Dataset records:
----------------
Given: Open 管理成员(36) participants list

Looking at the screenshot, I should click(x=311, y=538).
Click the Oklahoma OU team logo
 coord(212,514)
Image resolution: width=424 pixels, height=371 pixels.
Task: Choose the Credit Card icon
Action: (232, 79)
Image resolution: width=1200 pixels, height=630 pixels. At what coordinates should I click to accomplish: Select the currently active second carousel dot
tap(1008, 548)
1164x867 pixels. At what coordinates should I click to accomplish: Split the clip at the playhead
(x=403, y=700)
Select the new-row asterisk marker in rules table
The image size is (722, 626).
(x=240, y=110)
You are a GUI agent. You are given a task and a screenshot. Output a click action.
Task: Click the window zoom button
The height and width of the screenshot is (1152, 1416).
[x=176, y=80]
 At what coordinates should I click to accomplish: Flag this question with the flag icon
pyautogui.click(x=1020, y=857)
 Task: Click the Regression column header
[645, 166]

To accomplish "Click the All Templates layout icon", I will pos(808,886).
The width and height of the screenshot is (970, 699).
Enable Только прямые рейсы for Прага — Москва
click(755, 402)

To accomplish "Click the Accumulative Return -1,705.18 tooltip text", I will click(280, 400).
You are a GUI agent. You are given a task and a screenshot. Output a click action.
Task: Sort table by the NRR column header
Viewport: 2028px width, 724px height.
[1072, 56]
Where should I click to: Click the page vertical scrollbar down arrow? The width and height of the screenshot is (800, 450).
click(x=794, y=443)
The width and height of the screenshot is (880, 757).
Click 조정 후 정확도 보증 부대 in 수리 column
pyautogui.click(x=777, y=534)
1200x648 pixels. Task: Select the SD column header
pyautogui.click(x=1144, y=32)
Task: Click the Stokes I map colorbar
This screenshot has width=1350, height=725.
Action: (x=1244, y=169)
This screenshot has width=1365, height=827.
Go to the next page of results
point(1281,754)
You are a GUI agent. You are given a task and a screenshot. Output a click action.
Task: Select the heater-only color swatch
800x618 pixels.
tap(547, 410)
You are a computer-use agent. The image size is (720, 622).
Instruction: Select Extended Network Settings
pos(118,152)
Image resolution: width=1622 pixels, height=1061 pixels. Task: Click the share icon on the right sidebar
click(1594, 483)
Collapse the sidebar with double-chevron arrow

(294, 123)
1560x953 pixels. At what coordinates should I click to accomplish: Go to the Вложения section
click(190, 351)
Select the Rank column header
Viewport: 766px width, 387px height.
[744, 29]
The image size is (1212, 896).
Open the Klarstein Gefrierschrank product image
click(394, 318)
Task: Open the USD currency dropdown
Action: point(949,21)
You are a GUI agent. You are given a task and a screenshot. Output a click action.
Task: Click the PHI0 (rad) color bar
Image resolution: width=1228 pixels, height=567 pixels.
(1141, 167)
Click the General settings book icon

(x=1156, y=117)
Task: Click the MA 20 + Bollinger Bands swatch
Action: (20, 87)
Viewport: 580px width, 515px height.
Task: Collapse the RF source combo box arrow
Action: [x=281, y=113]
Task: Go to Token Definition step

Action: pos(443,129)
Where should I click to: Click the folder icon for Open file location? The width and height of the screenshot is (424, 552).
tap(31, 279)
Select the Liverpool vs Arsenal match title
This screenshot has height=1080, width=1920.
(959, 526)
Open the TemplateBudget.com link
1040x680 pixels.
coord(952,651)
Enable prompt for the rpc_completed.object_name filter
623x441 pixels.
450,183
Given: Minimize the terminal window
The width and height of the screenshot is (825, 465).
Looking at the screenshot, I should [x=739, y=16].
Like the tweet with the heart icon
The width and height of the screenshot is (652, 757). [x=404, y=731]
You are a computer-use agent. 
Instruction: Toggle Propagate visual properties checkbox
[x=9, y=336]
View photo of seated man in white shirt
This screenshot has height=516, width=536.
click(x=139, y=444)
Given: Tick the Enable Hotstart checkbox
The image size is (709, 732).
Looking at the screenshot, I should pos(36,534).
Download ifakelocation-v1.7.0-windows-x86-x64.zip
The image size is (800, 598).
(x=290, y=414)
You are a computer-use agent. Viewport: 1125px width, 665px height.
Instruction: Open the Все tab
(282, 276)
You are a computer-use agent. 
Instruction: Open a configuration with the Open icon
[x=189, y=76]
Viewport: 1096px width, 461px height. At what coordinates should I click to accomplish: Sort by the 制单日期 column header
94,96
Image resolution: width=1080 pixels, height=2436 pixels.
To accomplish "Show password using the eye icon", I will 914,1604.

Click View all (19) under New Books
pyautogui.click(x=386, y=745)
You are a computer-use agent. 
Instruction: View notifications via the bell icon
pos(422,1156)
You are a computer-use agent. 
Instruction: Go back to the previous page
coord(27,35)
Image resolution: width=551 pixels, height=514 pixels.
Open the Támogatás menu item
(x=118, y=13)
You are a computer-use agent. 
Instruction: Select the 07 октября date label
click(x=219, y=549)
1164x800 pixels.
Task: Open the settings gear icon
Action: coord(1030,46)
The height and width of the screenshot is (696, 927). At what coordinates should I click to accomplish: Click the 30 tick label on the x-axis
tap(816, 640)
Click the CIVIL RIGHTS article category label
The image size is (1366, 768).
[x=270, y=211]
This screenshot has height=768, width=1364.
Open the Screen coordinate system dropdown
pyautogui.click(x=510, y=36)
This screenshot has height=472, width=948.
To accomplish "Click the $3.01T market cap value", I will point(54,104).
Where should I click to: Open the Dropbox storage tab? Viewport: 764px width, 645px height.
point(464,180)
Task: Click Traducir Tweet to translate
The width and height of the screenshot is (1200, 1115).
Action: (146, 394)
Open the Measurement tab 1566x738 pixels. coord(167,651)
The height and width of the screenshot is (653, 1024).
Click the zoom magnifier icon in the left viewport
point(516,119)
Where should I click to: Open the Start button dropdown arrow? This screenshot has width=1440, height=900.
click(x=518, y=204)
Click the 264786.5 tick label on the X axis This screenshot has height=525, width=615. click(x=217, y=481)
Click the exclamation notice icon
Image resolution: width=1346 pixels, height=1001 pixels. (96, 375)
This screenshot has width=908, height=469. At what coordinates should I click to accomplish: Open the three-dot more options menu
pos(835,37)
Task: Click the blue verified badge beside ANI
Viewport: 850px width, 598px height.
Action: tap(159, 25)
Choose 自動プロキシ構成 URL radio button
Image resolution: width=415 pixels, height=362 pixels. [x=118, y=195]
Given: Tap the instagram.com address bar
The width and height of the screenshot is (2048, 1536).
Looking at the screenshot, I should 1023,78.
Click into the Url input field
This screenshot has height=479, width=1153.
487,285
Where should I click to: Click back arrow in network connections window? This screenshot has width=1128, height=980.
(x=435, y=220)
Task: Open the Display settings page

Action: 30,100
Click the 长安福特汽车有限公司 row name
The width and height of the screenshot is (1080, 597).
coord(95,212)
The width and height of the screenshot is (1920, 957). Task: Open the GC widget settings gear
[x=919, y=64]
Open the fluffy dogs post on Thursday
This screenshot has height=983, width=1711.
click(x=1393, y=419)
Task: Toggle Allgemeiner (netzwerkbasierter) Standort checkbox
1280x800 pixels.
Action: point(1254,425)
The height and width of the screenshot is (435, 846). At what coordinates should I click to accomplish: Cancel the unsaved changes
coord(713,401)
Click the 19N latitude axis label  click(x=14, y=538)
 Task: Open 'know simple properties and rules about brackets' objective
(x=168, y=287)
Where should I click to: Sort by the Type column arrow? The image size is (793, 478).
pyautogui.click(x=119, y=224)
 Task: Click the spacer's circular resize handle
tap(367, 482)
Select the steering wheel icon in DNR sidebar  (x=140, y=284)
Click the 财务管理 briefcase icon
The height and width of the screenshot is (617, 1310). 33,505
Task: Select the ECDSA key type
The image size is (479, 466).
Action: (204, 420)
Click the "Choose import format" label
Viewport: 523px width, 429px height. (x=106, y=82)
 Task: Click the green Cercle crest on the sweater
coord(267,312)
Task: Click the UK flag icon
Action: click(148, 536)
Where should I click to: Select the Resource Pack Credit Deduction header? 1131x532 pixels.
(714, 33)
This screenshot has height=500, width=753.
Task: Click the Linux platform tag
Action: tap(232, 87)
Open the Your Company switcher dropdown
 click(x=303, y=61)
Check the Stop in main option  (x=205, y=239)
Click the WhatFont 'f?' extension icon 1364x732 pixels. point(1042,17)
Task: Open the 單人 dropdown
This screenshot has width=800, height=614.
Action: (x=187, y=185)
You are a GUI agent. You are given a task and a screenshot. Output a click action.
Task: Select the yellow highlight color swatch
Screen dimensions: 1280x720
----------------
▶ [What to work on] The output should be exactly the lines above from the line containing "Instruction: Select the 07 октября date label" to the line containing "This screenshot has height=768, width=1364.", inclusive, with no other lines.

▶ [Output]
Instruction: Select the 07 октября date label
click(x=219, y=549)
1164x800 pixels.
Task: Open the settings gear icon
Action: coord(1030,46)
The height and width of the screenshot is (696, 927). At what coordinates should I click to accomplish: Click the 30 tick label on the x-axis
tap(816, 640)
Click the CIVIL RIGHTS article category label
The image size is (1366, 768).
[x=270, y=211]
This screenshot has height=768, width=1364.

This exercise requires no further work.